Lambda Labs: Lambda offers a more curated experience. Their UI is clean, and provisioning is straightforward, though we did encounter noticeable queues, particularly for H100s (p50 of 30 minutes). Once an instance is up, it’s very stable and well-configured out of the box for distributed training. Their custom OS images often come with optimized drivers and libraries. Support is responsive for basic issues, but deep debugging of specific FSDP configurations might require more self-reliance. This reliability is why many teams choose Lambda, even with potential wait times, as we noted in our Lambda Labs review.

CoreWeave: This is where the enterprise experience truly shines. Provisioning was almost instant (p50 of 2 minutes), and the systems felt consistently high-performance. Their network and storage are top-notch, clearly designed for demanding, large-scale workloads. The ssh experience was akin to a very high-end dedicated server. However, CoreWeave operates on a different model; it’s less ‘self-service click-and-go’ and more ‘talk to sales, sign a contract’. Their API is powerful, but getting initial access and understanding their resource allocation often requires direct engagement. If you’re running at scale, this is a feature, not a bug, but it’s a barrier for smaller teams or ad-hoc projects.

After a month of pushing these multi-H100 setups, it’s clear there’s no single winner; it depends entirely on your team’s size, budget, and operational style.

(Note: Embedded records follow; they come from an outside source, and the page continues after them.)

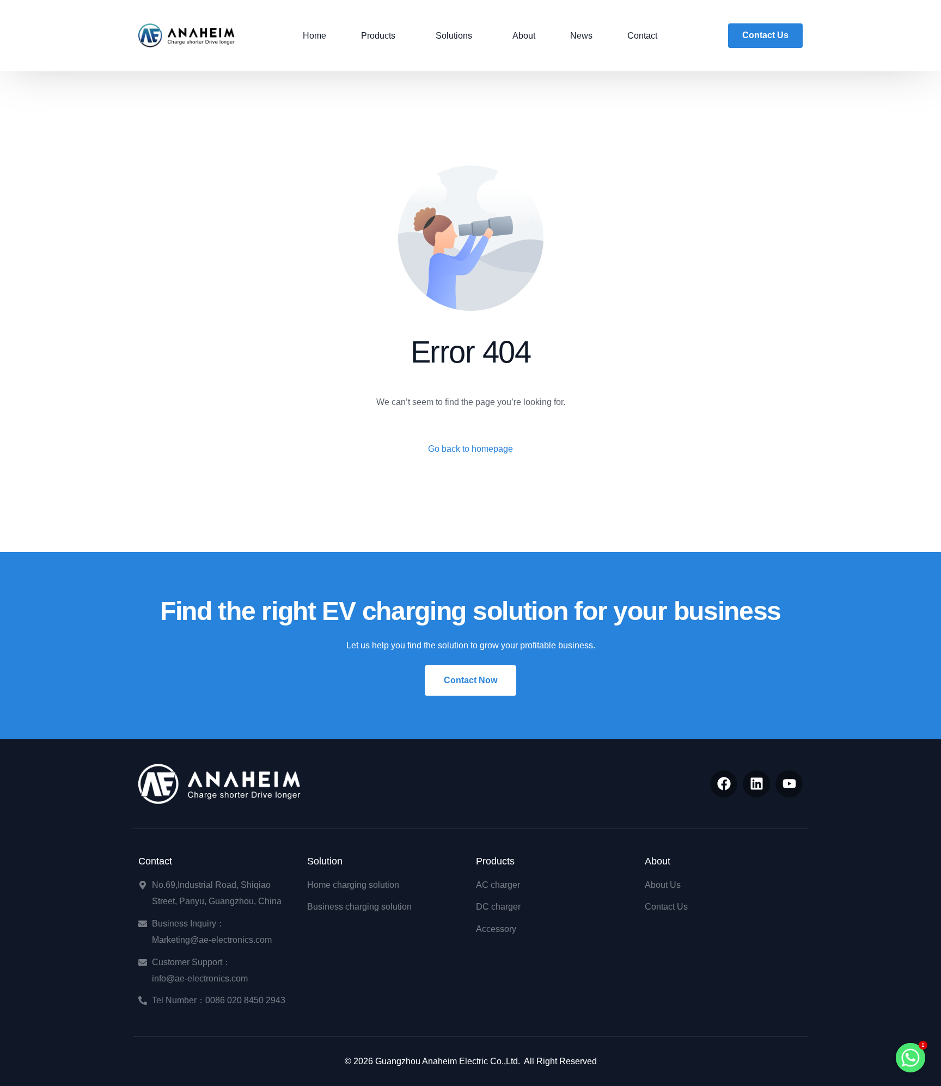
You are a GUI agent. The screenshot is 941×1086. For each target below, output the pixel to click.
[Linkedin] (756, 783)
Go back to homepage (470, 448)
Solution (325, 861)
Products (495, 861)
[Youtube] (789, 783)
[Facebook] (723, 783)
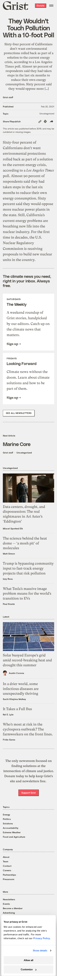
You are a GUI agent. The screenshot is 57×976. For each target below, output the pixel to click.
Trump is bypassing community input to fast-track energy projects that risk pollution (28, 568)
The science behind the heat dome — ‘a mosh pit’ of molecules (25, 543)
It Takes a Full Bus (17, 709)
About (6, 857)
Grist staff (8, 97)
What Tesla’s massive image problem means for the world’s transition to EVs (27, 594)
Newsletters (9, 899)
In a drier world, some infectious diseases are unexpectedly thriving (21, 689)
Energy (6, 814)
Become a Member (12, 908)
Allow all (28, 960)
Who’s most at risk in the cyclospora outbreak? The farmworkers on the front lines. (28, 729)
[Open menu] (51, 5)
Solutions (8, 823)
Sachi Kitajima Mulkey (14, 699)
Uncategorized (46, 113)
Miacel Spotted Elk (13, 528)
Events (6, 903)
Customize (27, 969)
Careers (7, 870)
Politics (7, 819)
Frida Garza (9, 739)
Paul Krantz (9, 604)
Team (5, 861)
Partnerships (9, 874)
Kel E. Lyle (8, 714)
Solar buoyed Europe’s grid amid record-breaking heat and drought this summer (27, 660)
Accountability (10, 828)
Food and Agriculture (14, 836)
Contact (7, 866)
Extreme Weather (12, 832)
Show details (40, 950)
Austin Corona (16, 673)
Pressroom (8, 879)
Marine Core (16, 444)
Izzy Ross (8, 578)
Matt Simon (9, 553)
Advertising (9, 912)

  • For the budget-conscious developer or small team: Runpod’s Secure Cloud is the sweet spot. You get access to powerful NVLinked H100s at a very competitive hourly rate, with enough flexibility to set up your environment exactly how you like it. The Community Cloud is even cheaper, but be prepared for slightly more variable availability. If you want to kick the tyres yourself, you can spin up a pod via our referral link.

  • For the mid-sized team prioritizing reliability and ease-of-use: Lambda Labs offers a compelling package. While you might hit a queue for H100s, the stability and well-managed environment once you’re provisioned make it a strong contender for predictable, longer-running training jobs where you want fewer surprises on the infrastructure side.

  • For the enterprise or large research lab with serious scale: CoreWeave is the clear choice if you can navigate their sales process. The performance is consistently excellent, availability is high, and the underlying infrastructure is built for maximum throughput and reliability. You’ll pay a premium, but for mission-critical, large-scale distributed training, it’s a justifiable investment.

Ultimately, the choice for NVLinked H100s isn’t just about the hourly rate. It’s about how much operational overhead you’re willing to absorb for cost savings, versus how much you value a frictionless, enterprise-grade experience. Our advice? Start with Runpod’s Secure Cloud to validate your multi-GPU code, and only migrate up to Lambda or CoreWeave if your specific needs (e.g., guaranteed instant availability, white-glove support, massive scale) demand it, and your budget allows. The NVLink itself delivers on its promise across all three platforms, assuming you configure your software correctly.